Néstor Burma, detective privado y director de la Agencia Fiat Lux hasta que se incorporó a filas en septiembre de 1939, se encarga junto con otros 9 schreiber de inscribir a los prisioneros de guerra franceses que diariamente entran en el Stalag XB, un campo de prisioneros situado entre Bremen y Hamburgo. Con un lenguaje directo y lleno de sarcasmo, este empedernido fumador de pipa nos narra en primera persona cómo conoció al prisionero número 60202, único nombre oficial con el que se identificaba al Glóbulo, aquel hombre alto, de más de 40 años, calvicie frontal, barba hirsuta y una fea cicatriz en la mejilla izquierda, que padecía amnesia y que había llegado al campo junto con los soldados del 6º de Ingenieros capturados en Château-du-Loir y al que nadie parecía conocer.
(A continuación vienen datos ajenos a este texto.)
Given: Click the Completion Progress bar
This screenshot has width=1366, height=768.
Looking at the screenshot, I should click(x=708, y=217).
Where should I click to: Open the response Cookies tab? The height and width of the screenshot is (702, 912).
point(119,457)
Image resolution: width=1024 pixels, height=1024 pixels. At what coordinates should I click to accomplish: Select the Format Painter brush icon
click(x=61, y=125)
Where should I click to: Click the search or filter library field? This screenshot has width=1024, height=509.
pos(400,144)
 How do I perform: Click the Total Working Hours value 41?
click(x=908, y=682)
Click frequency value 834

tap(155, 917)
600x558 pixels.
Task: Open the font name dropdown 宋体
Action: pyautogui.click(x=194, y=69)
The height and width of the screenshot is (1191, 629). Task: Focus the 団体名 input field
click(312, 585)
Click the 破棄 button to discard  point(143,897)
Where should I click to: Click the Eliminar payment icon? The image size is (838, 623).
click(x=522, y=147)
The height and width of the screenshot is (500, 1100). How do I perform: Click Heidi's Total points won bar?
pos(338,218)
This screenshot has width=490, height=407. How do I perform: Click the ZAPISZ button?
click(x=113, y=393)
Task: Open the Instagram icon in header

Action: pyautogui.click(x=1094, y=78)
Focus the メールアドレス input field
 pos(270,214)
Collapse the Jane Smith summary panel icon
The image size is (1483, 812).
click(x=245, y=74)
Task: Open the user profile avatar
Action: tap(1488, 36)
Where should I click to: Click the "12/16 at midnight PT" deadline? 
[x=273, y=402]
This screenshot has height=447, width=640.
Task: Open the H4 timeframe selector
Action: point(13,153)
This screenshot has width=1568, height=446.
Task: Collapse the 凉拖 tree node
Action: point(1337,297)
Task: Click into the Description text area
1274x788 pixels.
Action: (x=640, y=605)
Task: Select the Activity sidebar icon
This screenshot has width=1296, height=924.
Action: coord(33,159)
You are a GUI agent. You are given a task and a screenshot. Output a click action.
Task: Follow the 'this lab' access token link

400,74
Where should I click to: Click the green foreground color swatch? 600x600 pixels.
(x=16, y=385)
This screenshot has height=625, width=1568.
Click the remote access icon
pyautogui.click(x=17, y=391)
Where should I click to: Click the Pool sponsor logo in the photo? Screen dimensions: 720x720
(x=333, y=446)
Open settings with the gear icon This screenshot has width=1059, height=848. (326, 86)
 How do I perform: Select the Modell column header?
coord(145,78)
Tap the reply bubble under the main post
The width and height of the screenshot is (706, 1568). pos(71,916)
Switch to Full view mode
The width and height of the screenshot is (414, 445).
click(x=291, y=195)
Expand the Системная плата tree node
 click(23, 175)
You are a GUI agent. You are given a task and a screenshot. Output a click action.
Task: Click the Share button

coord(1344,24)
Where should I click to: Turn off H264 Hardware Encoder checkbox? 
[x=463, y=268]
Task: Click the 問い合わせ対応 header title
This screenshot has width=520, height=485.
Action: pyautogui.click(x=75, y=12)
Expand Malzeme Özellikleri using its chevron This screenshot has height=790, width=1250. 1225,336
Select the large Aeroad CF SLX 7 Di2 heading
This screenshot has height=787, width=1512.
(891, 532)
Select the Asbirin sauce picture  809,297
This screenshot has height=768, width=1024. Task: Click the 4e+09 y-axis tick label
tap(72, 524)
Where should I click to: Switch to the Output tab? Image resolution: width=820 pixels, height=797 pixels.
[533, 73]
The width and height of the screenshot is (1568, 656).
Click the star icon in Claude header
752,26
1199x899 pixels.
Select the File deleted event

En un lugar como aquel que “bajo el alegre sol de aquel domingo por la mañana, parecía un poblado de buscadores de oro”, alguien como el Glóbulo despierta la curiosidad de un cínico como Burma, que podía ser un KGF más, un prisionero de guerra, pero nunca hubiera podido dejar de ser Dinamita Burma. Así que cuando, momentos antes de su muerte, el número 60202 parece recobrar la lucidez y transmite a Burma un extraño mensaje -“Dígale a Hélène... calle de la Estación, número 120”-, el detective asiste a la confesión de un secreto que más de uno hubiera querido conocer y, haciendo gala de su buen hacer, toma las huellas dactilares al fallecido y se procura una fotografía del amnésico que habrá de serle útil en el futuro. Después de todo, es lo menos que puede hacer para empezar a resolver el caso que él mismo se ha encomendado para cuanto vuelva casa en uno de los convoys de repatriados: averiguar la identidad del número 60202 y descifrar su último mensaje. Un mensaje con una dirección de París que bien podría haber carecido de importancia si no fuera porque fue exactamente la misma que su ex-colaborador Robert, Bob, Colomer, le gritó en la estación de Lyon-Perrache poco antes de morir abatido por las balas.

Un enigma en el que se verán envueltos personajes tan heterogéneos como Hélène Chatelain, la antigua taquimeca-secretaria-colaboradora-agente-etcétera de la Agencia Fiat Lux; el comisario Florimond Faroux de la jefatura de París; el periodista de Le Crépuscule, Marc Covet, amigo de Burma de los de toda la vida, que no duda en presentarlo a sus conocidos como Pierre Kiroul; el doctor Hubert Dorcieres, un médico con problemas de conciencia con quien coincidió en el Stalag XB, un excelente cirujano en opinión de sus colegas y un matasanos en opinión de otros; la doble de la actriz Michèle Hogan, la hermosa mujer a la que vio empuñar el arma en la estación de Lyon; el comisario Armand Bernier, de la Jefatura de Lyon; el abogado Julien Montbrison, rollizo y jovial, no demasiado afectado por el racionamiento, a quien encantaba recargar sus dedos de anillos de indiscutible mal gusto y fumar cigarrillos Philip Morris, y su criado, Gustave Bonet; el fantasma de Jo-Tour-Eiffel, Georges Perry, gánster elegante y culto, especializado en robos de perlas y asaltos a joyerias, aficionado a los juegos de palabras, adivinanzas, crucigramas y trabalenguas, cuyo cadáver apareció en Inglaterra unos años antes medio devorado por los cangrejos; el detective de Lyon Gérard Lafalaise, su secretaria, Louise Brel y su empleado, Paul Carhai; el antiguo agente de Fiat Lux, Louis Reboul, que había perdido un brazo durante la guerra; el granuja Bébert, el hombrecillo con cara de bergante que llegó al Stalag XB junto con el Glóbulo, pero también las calles, los puentes, los ríos, los bares y los ciudadanos de París y Lyon.

Una historia llena de acción y malentendidos en la que ni nada ni nadie parecen ser lo que dicen ser y en donde el desenlace final es realmente efectista. Recomendable la lectura paralela de la novela y de su adaptación al cómic.

2 comentarios:

ANA dijo...

te sigo y no puedo parar de comprarme comics... no sé si eso es bueno y saludable, pero me gusta

Susana dijo...

Pero Ana, ¿cómo no va a ser bueno y saludable hacer lo que nos gusta? Quizás sea un poco caro, eso no lo discuto, pero comprar tebeos y leerlos es de las cosas más divertidas que pueden hacerse.